Graceland At Twenty Five
Simon visited South Africa at around the same time “Little Steven” Van Zandt had also gone on a musical mission to South Africa to plan for a new album. Van Zandt was appalled by what he witnessed generally but specifically at Sun City an interracial gambling resort not unlike the ones we have today in America run by Native American tribes. It was an oasis of Las Vegas style glamor surrounded by grinding poverty.
Much as our Native American resorts exist on tribal land and so are exempt from many federal and state laws, Sun City was located in the Bantustan (black ‘homeland’) of Bophuthatswana, which was declared an “independent state” by the South African government, so banned activities like gambling and topless dancing could take place.
Van Zandt discovered that apartheid was modeled after America’s Indian reservation system and decided to take action, but not before some of the biggest musical stars from Frank Sinatra to Rod Stewart to Elton John and Queen and Black Sabbath, to Dionne Warwick and Tina Turner had played there.
Van Zandt decided to write a song (“Sun City”) about the place but at the behest of my old WBCN-FM compatriot Danny Schechter “your news dissector” (then at ABC News), turned it from an obscure protest song into a worldwide phenomenon with help from everyone from Bruce Springsteen to Miles Davis, Keith Richards, Jackson Browne and U2 (the list stretches on).
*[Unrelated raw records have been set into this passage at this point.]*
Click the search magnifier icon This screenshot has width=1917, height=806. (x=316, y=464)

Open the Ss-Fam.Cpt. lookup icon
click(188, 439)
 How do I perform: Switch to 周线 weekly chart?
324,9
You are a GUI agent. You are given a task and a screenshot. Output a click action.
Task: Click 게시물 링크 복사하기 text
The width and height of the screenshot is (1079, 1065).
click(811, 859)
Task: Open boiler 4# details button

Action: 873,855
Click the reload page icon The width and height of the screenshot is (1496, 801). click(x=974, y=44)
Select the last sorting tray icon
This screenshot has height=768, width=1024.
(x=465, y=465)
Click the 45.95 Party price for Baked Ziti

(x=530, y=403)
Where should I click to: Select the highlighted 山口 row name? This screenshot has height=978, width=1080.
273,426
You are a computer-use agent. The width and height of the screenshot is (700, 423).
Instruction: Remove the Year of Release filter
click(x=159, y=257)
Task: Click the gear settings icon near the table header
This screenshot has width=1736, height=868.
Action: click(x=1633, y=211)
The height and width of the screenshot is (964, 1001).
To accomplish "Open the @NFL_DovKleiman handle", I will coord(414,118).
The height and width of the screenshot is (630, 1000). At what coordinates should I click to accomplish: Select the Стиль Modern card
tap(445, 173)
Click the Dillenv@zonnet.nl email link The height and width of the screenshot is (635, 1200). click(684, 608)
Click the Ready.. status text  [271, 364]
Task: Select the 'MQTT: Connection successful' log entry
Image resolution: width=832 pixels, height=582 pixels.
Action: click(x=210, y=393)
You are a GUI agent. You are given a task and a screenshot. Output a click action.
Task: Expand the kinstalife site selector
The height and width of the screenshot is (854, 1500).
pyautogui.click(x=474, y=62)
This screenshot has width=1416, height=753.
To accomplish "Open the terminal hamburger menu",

The artists pledged to not play the resort and Jonathan Demme made a documentary.
Meanwhile Paul Simon quietly went about his decidedly non-political business, traveling to South Africa with engineer Roy Halee to discover the musical scene he’d first heard on Gumboots: Accordion Jive Hits, Volume II, a cassette a friend had given him in 1984 that sounded remarkably like the 1950’s rock’n’roll he’d grown up on in Queens, New York.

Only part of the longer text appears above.